The good news is that writing and speaking are not separate subjects to bolt together. They feed each other. A child who can organize a spoken answer can usually organize a written one, and a child who reads and writes more brings richer language into their speech. The course you want is one that treats them as two halves of the same skill and gives your child enough real talking time to practice both. Here is how to tell the right format from the rest, and what to look for when your child is at this exact stage.

Why writing and speaking grow together, not apart

By age ten, an international school student in Jeddah is usually past the survival stage of English. They can follow lessons, chat with friends, and read for fun. What stalls next is the jump from casual fluency to academic English: writing a clear paragraph with a beginning, middle, and end, and speaking in full, organized answers instead of short fragments. Schools call this the move from social language to academic language, and many bright children get stuck right here, sounding fluent but writing and presenting below their real ability.
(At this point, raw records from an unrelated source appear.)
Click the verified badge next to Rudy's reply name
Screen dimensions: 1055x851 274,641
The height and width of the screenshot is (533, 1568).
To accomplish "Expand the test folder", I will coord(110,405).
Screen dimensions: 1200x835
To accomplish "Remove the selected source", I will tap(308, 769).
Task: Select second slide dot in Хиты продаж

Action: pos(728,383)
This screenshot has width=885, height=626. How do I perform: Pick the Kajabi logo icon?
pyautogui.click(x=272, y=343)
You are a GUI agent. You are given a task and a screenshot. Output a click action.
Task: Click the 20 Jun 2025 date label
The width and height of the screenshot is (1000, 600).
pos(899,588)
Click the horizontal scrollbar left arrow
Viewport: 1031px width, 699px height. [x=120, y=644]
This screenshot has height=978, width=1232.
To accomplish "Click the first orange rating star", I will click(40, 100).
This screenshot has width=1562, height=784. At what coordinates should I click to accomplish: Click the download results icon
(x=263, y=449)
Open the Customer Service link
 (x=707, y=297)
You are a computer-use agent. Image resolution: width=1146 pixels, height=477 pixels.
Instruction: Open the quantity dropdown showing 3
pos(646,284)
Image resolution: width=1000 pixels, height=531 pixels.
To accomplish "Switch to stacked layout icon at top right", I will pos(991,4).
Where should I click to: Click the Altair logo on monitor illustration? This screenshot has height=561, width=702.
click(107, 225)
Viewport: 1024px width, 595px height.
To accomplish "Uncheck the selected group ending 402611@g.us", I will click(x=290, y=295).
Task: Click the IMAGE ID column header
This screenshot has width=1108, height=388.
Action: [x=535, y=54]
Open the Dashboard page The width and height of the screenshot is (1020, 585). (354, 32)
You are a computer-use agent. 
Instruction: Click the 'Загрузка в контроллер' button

The reason both skills matter together is that they draw on the same underlying machinery: a bank of vocabulary, a sense of how sentences connect, and the habit of organizing thoughts before they come out. When a child practices explaining an idea out loud, they rehearse the same structure a paragraph needs. When they write that idea down and read it back, they hear what good sentences sound like. Treating the two as one feedback loop is far more efficient than running two separate programs that never talk to each other.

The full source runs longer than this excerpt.